▶ Document text
┌──

Trojan War is a 1997 American romantic comedy film directed by George Huang and starring Will Friedle, Jennifer Love Hewitt, and Marley Shelton. The film was a critical and box office failure. Produced for $15 million, it made only $309 in ticket sales because it was played in a single movie theater and was pulled after only a week.

Plot
High school student Brad (Will Friedle) has had an  unrequited crush on a classmate named Brooke (Marley Shelton) for years. After she asks him to come over one night to tutor her, she ends up wanting to have sex with him. But she only wants safe sex, and he does not have a condom (the use of Trojan in the title is a pun on the condom brand of the same name). In his quest to buy some condoms, he runs into all sorts of trouble; his dad's Jaguar  gets stolen and then wrecked, he has a run-in with a crazy bus driver (Anthony Michael Hall), he is held hostage, he is pursued by a school janitor (Paulo Tocha) who accuses him of drawing graffiti, an odd pair of Hispanic siblings (Christine Deaver and Mike Moroff) who thinks he looks like David Hasselhoff, Brooke's dog, Brooke's jealous boyfriend Kyle (Eric Balfour), and a homeless man (David Patrick Kelly) who wants two dollars from him (and has secretly stolen his wallet), and he is arrested.

After all of this and finally receiving a condom from a police officer (Lee Majors, who played Steve Austin in the 1970s TV series The Six Million Dollar Man; Major's policeman-character here is named "Officer Austin" as a nod to Majors' previous well-known role) who releases him, he realizes that the perfect girl has been there for him all along: his best friend Leah (Jennifer Love Hewitt), who has had feelings for him for a long time unbeknownst to Brad. Finally, Brad realizes his own feelings for Leah while also discovering Brooke is not as great as he thought she was, after he finds out that she only wants a one night stand with him instead of a relationship.  Brad runs out to find Leah and professes his feelings to her, and they kiss each other by moonlight.

After the end credits, Brad's parents are shocked by the sight of what is left of their car after the tow truck driver brings it back.

└──

▶ Description of the task
Write out the passage on the film Trojan War word for word, starting at "After all of" and ending at "other by moonlight.".

▶ Provided data
┌──

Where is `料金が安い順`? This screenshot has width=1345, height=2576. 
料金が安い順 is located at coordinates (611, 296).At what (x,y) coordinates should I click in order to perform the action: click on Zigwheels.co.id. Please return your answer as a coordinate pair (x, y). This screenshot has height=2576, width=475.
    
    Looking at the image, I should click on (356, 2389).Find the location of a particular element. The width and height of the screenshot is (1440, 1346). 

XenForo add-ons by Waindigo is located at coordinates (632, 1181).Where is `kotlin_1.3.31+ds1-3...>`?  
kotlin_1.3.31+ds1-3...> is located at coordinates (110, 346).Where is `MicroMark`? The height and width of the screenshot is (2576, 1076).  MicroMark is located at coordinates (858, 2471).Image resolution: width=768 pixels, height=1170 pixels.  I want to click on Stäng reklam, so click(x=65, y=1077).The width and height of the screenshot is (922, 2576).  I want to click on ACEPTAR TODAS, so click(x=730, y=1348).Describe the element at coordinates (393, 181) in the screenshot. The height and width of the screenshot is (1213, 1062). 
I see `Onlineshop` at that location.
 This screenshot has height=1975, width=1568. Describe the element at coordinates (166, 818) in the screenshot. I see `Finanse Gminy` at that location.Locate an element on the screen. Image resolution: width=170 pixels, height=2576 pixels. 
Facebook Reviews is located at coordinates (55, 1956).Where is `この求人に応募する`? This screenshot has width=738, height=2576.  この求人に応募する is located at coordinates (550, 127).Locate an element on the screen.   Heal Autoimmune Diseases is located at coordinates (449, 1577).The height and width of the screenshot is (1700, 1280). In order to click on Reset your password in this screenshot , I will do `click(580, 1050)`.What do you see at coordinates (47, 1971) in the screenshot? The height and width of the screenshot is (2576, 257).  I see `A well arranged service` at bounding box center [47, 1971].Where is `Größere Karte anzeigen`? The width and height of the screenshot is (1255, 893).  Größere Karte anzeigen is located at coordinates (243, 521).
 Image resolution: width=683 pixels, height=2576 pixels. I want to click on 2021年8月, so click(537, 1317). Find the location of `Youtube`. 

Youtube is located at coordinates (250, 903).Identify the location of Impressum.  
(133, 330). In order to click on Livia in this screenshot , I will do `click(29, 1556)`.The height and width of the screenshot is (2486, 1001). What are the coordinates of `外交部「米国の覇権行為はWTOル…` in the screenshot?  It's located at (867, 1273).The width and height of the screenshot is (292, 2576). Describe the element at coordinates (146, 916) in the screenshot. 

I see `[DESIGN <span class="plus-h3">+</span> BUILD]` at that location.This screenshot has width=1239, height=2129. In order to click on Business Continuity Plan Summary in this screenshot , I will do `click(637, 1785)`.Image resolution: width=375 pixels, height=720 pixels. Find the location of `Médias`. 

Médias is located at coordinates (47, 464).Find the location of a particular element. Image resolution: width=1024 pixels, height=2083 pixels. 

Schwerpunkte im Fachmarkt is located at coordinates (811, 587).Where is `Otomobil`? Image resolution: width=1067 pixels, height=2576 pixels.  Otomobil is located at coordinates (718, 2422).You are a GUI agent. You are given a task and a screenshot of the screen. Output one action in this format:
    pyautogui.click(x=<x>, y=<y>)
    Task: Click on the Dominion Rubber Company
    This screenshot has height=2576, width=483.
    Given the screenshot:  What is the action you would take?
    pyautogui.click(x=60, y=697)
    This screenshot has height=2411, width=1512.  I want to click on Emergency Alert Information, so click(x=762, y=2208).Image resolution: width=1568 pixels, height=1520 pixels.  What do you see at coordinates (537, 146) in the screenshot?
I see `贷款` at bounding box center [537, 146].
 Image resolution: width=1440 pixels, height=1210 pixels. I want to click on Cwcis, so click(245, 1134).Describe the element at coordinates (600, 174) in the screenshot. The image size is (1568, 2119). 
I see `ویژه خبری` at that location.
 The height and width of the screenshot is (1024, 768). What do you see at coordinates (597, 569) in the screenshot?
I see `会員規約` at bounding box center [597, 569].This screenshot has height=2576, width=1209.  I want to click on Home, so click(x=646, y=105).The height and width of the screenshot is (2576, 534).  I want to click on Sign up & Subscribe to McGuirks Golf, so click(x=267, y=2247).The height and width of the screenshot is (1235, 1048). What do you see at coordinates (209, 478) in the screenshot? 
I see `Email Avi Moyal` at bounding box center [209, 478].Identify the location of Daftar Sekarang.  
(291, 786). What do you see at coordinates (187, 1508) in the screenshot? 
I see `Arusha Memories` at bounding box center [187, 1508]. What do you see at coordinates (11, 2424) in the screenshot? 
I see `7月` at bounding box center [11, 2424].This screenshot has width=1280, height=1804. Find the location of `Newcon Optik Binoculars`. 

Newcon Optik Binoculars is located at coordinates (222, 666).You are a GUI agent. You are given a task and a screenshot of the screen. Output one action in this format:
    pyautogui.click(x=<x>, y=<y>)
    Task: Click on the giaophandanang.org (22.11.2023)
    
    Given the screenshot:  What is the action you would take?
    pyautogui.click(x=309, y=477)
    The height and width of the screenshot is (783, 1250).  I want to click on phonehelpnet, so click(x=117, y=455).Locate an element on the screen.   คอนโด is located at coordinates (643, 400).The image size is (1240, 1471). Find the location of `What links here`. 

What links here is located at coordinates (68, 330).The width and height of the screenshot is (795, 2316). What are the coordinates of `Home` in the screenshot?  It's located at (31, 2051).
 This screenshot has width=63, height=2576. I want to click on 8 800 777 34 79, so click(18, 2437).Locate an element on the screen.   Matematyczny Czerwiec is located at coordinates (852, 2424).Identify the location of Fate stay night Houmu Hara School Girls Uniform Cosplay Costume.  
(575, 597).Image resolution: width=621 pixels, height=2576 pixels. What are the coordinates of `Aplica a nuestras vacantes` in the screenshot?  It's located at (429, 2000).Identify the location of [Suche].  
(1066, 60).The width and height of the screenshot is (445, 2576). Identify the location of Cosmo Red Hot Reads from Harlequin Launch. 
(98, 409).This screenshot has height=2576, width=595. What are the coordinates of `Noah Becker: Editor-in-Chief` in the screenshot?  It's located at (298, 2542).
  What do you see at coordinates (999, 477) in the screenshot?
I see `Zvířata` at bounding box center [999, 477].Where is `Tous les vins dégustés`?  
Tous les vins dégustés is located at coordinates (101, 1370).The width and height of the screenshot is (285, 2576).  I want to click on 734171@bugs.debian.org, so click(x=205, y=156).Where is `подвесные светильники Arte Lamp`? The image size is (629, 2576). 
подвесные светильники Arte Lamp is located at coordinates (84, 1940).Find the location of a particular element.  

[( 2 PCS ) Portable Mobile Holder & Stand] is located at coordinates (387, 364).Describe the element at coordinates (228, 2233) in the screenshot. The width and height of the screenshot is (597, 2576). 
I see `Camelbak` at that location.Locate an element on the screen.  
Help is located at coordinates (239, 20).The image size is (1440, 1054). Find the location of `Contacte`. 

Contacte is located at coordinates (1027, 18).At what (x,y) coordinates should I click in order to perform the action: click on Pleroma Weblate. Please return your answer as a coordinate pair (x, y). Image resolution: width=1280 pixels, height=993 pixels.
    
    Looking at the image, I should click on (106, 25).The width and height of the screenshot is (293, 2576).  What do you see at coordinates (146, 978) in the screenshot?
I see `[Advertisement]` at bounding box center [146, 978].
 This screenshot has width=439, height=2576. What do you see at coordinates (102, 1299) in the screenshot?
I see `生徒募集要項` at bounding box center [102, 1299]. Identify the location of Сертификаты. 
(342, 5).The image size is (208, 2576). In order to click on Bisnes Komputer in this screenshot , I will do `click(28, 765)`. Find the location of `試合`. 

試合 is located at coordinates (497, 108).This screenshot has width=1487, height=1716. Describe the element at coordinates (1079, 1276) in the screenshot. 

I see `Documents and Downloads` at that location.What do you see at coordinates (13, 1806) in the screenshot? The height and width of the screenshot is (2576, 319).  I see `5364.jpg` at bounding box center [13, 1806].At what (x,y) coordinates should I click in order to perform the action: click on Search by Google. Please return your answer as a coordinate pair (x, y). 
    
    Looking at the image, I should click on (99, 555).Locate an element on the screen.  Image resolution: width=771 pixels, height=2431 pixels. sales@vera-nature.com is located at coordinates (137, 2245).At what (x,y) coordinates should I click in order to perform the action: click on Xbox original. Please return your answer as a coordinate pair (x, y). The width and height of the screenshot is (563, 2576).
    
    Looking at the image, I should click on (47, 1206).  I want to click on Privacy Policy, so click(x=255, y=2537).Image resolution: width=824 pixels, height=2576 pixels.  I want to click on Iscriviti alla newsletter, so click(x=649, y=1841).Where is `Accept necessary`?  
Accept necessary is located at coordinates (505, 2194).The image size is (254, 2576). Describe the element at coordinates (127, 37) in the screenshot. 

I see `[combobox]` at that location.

└──

▶ Completed exercise
After all of this and finally receiving a condom from a police officer (Lee Majors, who played Steve Austin in the 1970s TV series The Six Million Dollar Man; Major's policeman-character here is named "Officer Austin" as a nod to Majors' previous well-known role) who releases him, he realizes that the perfect girl has been there for him all along: his best friend Leah (Jennifer Love Hewitt), who has had feelings for him for a long time unbeknownst to Brad. Finally, Brad realizes his own feelings for Leah while also discovering Brooke is not as great as he thought she was, after he finds out that she only wants a one night stand with him instead of a relationship.  Brad runs out to find Leah and professes his feelings to her, and they kiss each other by moonlight.